I can no longer judge my fellow classmates for believing only what has been taught to them through the twisted lens of social media, television and one-sided stories. “Believe none of what you hear and half of what you see” is the best ideology concerning the stereotypes involving those of us who are incarcerated or formerly convicted of a felony. I can only show them through my actions that most incarcerated individuals are nothing like what we were taught to believe. I will no longer complain that no one will listen to us, when I refuse to advocate for myself and those doing time behind prison walls. Actions speak louder than words so I will not tell others what to believe. I can show them, along with like-minded individuals, that we are nothing like the monsters we were raised to believe that prison walls are protecting the world from.
To be completely honest, I am ashamed of my narrow-minded beliefs. Ashamed that I did exactly what I didn't want done to me. I judged someone before I ever knew their name. I didn't even give them a chance to get to know me, an over exuberant Black woman with a larger-than-life personality. I immediately assumed my classmates would only ever see my prison number, sentenced to serve 15 years to life. To make matters worse these assumptions were made within 20 minutes after walking into the classroom.
By the end of class, I had observed two things.
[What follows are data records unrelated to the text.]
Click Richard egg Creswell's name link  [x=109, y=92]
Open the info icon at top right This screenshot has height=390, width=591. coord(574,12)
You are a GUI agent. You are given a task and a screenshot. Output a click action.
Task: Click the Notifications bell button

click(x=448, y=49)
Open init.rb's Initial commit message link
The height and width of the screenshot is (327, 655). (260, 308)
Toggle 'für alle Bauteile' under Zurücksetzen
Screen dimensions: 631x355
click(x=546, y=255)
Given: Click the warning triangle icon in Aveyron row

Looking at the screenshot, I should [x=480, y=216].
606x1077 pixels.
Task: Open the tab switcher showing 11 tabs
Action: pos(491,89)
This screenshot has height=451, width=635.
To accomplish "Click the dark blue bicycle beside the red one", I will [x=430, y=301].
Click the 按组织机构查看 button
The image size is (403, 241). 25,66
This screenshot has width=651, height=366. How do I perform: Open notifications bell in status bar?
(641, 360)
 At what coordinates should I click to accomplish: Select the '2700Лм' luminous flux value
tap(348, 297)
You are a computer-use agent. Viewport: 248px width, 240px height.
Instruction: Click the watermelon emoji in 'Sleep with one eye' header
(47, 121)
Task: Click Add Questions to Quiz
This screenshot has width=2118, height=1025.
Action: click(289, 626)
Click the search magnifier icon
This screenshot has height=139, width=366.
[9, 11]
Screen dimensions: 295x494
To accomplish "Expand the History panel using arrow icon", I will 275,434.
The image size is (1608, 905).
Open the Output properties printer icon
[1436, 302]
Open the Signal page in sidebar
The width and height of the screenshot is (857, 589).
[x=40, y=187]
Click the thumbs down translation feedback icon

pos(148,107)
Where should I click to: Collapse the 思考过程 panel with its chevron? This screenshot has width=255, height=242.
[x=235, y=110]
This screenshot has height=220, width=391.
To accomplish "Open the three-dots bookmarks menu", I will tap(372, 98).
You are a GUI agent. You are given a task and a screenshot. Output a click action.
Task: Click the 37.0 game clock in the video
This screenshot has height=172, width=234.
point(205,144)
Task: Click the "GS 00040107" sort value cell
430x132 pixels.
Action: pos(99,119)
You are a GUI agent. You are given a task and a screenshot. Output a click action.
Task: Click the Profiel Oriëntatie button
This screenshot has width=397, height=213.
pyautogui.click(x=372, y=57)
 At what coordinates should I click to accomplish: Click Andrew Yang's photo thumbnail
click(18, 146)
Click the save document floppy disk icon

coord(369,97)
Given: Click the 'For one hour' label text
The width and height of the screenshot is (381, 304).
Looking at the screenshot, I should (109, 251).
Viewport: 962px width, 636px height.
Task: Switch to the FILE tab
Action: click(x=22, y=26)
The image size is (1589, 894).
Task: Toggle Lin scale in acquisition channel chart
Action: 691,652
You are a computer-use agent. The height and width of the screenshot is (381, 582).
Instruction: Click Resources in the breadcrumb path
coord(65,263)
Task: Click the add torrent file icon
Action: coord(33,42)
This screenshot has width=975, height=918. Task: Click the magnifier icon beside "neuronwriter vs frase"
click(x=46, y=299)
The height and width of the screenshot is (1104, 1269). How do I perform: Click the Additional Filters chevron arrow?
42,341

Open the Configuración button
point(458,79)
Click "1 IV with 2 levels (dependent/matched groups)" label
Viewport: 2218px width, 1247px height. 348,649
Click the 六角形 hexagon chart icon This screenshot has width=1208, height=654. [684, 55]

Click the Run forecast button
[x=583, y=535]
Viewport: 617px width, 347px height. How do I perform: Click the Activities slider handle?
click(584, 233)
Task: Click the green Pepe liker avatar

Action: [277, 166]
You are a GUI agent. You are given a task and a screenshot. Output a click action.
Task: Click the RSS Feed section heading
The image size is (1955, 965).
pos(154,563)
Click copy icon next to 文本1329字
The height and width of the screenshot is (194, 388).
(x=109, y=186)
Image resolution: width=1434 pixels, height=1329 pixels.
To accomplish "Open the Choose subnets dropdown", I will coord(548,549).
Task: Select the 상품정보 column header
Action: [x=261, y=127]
My classmates were intelligent human beings with feelings and emotions more than capable of forming an opinion completely based on what they experienced that day. My second discovery was that I could learn a lot from my un-incarcerated classmates. For the rest of this semester, I will be sitting next to a student who chose to participate in the OPEEP program. I'll be sitting next to a student who wanted to take a Sociology class and were willing to take that class in a women's prison. This is the same course offered from the Ohio State University campus, only at a different location. When they look at us, they see a fellow classmate and today I learned to do the same thing.